Jetzt spielt sie [die SNA; Anm.] eine Hauptrolle bei der Verteidigung der Hafenstadt Mariupol am Asowschen Meer. Biletzkijs Stellvertreter Oleh Odnoroschenko hat dieser Zeitung die Verbindung des Bataillons zur SNA bestätigt und hinzugefügt, zu den Zielen seiner Organisation gehöre es, die „rassische Identität Europas“ zu bewahren. Die Demokratie sei die schlechteste aller Staatsformen. Andere Feldkommandanten, wie Dmito Jarosch vom sogenannten „Rechten Sektor“, haben schon gelegentlich gedroht, die Waffen gegen die eigene Führung zu richten, falls bestimmte innenpolitische Forderungen nicht erfüllt würden.

Freilich schwächt die FAZ gleich ab, ehe ein etwas anderer Blick auf den Konflikt in der Ukraine fallen könnte, und sich die Untauglichkeit des schönen Archetyps der um Freiheit ringenden Unterdrückten zu deutlich erweist: denn natürlich sind es nur einzelne Elemente, die so denken, so handeln. Die muß man halt dringend unter Kontrolle bringen, "ehe" das Streben der Ukraine in schiefes Licht geraten könnte. Nur: das war es ohnehin von letzten Dezember an. Nur nicht für die FAZ, die halt sah, was sie gerne sehen wollte, oder sehen zu müssen meinte.

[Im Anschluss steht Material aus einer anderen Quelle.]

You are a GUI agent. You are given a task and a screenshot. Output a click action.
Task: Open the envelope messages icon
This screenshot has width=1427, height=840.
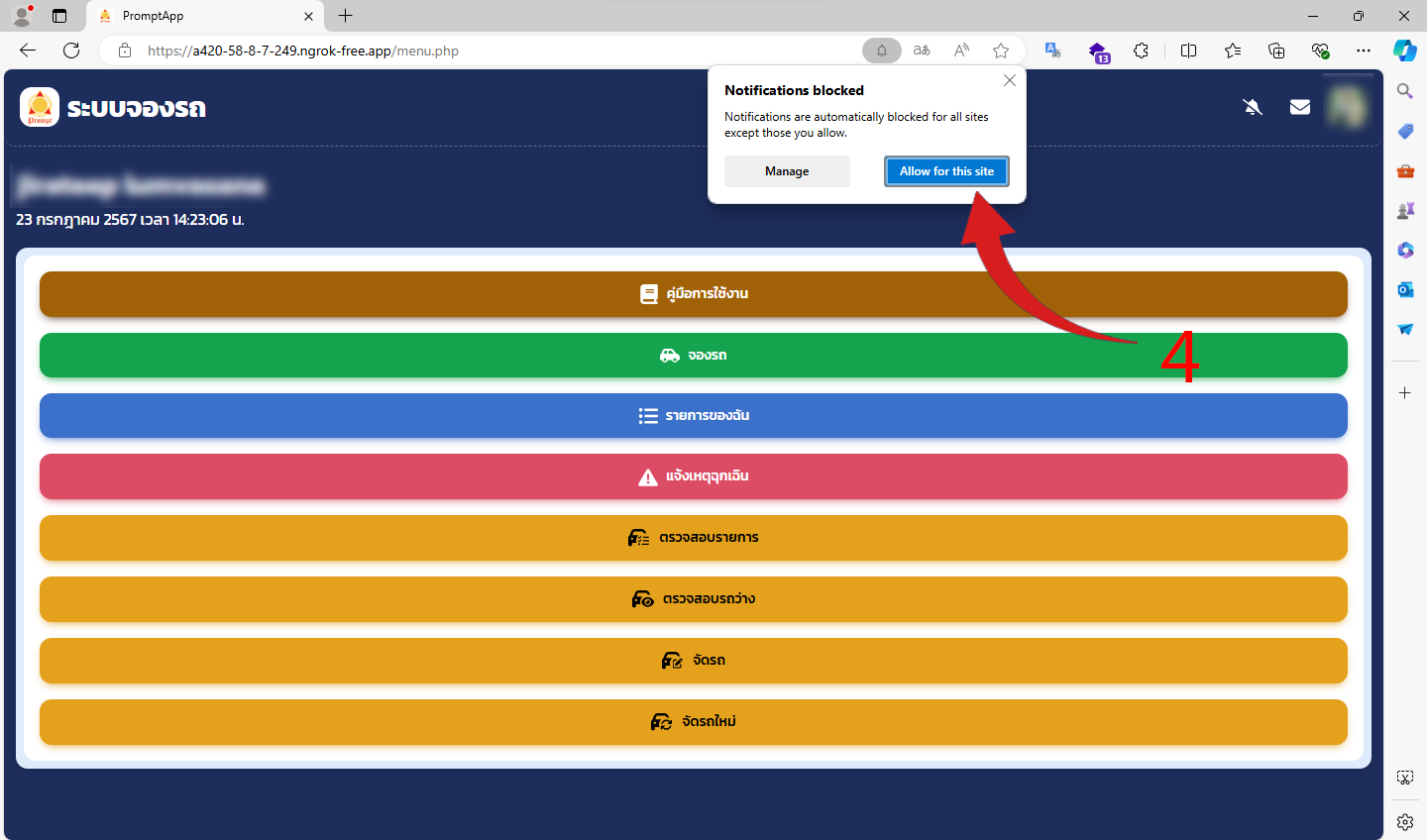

Natürlich kann ein Staat seine Souveränititsbehauptung, die bis zur Selbstverteidigung gehen können muß, in letzterer Form auch delegieren. Dazu muß er sich noch nicht aufgeben. Schwächen freilich (man denke an Wallenstein) tut er sich allemal. Aber was ist das für ein Staat, der gar keine offizielle Verteidigung auf die Füße bringt, weil er von der Bevölkerung gar nicht getragen wird? Denn von der will ein offenbar großer Teil zwar wohl schon dringend bei amazon per neuem iPod bestellen und leben wie in New York oder Hamburg, aber ansonsten hätte er gerne seine Ruhe. 

Staaten, so schreibt immerhin die 1998 heiliggesprochene Edith Stein in ihrer philosophischen Analyse des Staates, können nur aus dem gemeinsamen Selbstbehauptungswillen einer Gemeinschaft entstehen. Dazu müssen sie nicht einmal explizit ausgerufen sein, denn dieser Wille ist entscheidend. Umgekehrt, wenn dieser Volkswille zu einem Staat, der wesentlich darin besteht, in einer institutionalisierten Staatsmacht Gewalt und Gesetz "selbstherrlich" in der Hand zu halten und selbst darüber zu bestimmen, was in einem Staatsvolk gelten soll und was nicht, gar nicht existiert, mag man einen Staat wohl behaupten, aber er ist nicht. Und er ist schon gar nicht, wenn seine Einrichtungen lediglich Einzelinteressen dienen  Dann wird er zur Beute.